Thanks to the soil and cool nights, Whitman County is the richest wheat region in the United States, with per-acre yields at 75 bushels, more than twice those of Kansas.
But the soil is disappearing. When the soil has no cover of vegetation -- a period of months to more than a year -- the wind blows across the rolling hills here and sucks the fine-grain soil into the sky. It creates giant clouds and an eerie brown darkness in the middle of the day. Traffic accidents are not uncommon, and road signs warn of blowing dust. The drifts pile up against fences, like snow.
On many exposed hilltops here, all of the soil has been stripped away down to clay. The soil also washes into small streams that feed eventually into the Columbia River, where they choke salmon spawning beds.
Erosion problem
It is the same problem in Kansas. "The streams run brown from the erosion of soil from flat-lying wheat fields," Warren said. "Here at the Land Institute, where the prairie has been restored" with perennial plants, he said, "the water is running clear because the root system holds the soil."
The key has been to move back to a more natural wheat. "All breeders have been working under a high-input system," Jones said. "The diet of their plants is luxurious.

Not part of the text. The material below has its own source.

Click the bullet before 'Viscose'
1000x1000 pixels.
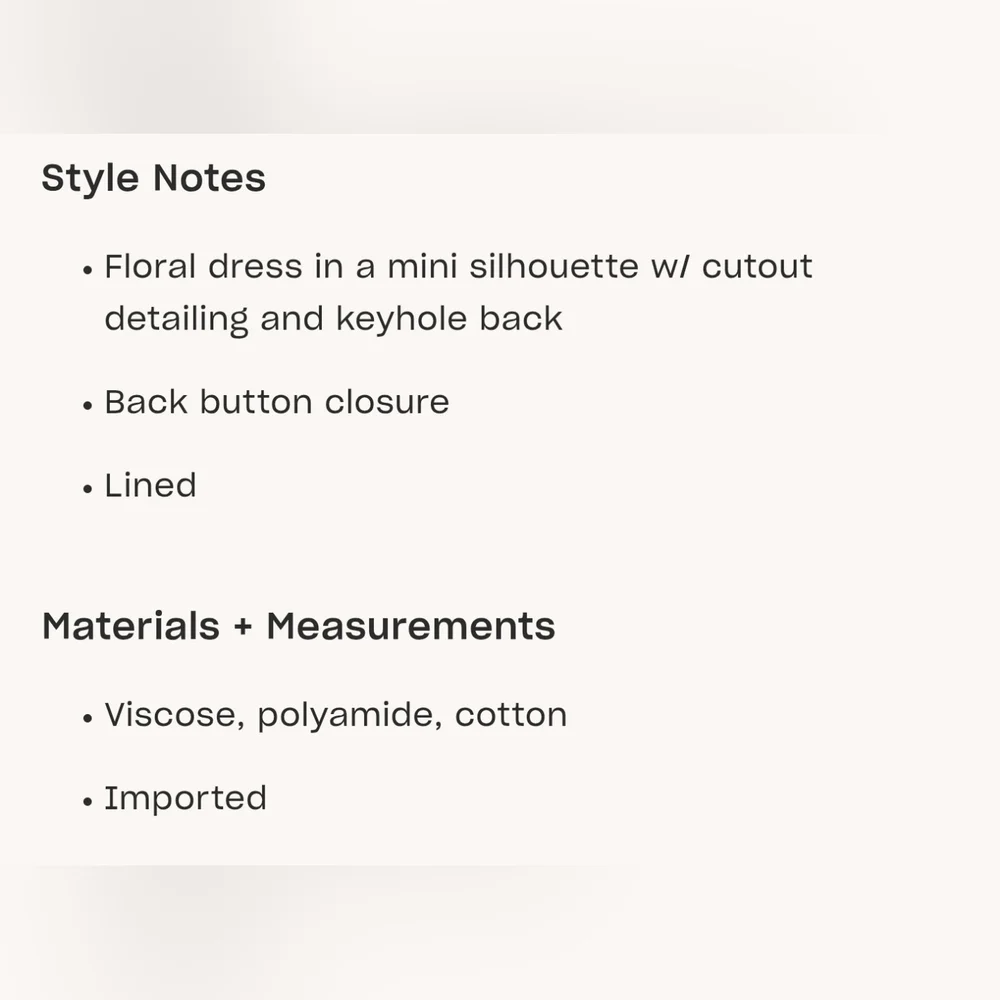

If we make plants that are tougher, we can use water and nutrients more efficiently. We're trying to make wheat more like a weed."
Land Institute scientists believe a crop of several kinds of perennial plants, with wheat in the mix, would solve even more problems than a lone perennial wheat. "Perennial roots don't allow annual weeds to take hold," Warren said. "And diseases don't fare as well in mixed cropping systems as they do in a monoculture."
Researchers have searched for these kinds of plants before. Beginning in the 1940s, a large amount of research was conducted at the University of California, Davis, but was abandoned in the 1960s because the yield was only 70 percent of annuals. "Our farmers would take that in a second," Dr. Jones said. "If we can get 50 percent, that would be great because it solves so many other problems." In the 1920s and '30s, a researcher here, Hannah Aase, also researched perennial wheat. In both cases, the research was lost or destroyed.
Researchers are still years away from replacing annuals with perennials, because of the slow nature of such breeding programs. "It won't be in my lifetime," said Jones, who is 50.
Still, early results are encouraging. A graduate student here made some cookies from the perennial wheat. "They were good," said Kevin Masters, a graduate student. "And they had more zinc, iron calcium and copper."